(Available data begins)
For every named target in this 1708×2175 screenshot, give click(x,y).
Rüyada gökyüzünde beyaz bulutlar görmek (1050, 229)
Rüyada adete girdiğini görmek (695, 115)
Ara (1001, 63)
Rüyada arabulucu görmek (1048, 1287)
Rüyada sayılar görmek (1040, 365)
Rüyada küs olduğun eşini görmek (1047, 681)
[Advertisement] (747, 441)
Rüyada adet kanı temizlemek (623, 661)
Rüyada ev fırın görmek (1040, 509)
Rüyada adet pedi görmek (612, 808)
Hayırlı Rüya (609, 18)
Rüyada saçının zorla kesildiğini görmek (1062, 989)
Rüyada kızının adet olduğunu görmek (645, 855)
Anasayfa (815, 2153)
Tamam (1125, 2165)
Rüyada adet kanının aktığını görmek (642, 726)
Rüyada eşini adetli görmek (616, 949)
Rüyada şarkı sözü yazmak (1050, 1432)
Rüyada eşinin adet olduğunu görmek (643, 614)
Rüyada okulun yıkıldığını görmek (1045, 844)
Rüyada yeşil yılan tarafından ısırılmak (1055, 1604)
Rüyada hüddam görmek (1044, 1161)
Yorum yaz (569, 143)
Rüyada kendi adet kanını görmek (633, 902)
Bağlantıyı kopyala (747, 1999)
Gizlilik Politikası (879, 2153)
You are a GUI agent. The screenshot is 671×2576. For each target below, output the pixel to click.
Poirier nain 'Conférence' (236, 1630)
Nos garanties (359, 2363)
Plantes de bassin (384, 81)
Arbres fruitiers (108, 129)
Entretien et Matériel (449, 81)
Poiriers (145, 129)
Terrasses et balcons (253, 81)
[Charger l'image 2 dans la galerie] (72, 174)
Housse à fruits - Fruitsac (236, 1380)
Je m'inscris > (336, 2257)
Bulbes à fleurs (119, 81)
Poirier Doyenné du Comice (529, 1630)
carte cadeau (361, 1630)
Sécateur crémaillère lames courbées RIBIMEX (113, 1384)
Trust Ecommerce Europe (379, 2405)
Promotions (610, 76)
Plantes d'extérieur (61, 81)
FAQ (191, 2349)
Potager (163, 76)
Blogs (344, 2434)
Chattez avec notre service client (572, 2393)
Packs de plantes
(Available data ends)
Every line holding the string "screenshot" should be copied here, so please find those lines in the data.

For every named target in this 1708×2175 screenshot, give click(x,y).
You are a GUI agent. The screenshot is 671×2576. For each target below, output the pixel to click.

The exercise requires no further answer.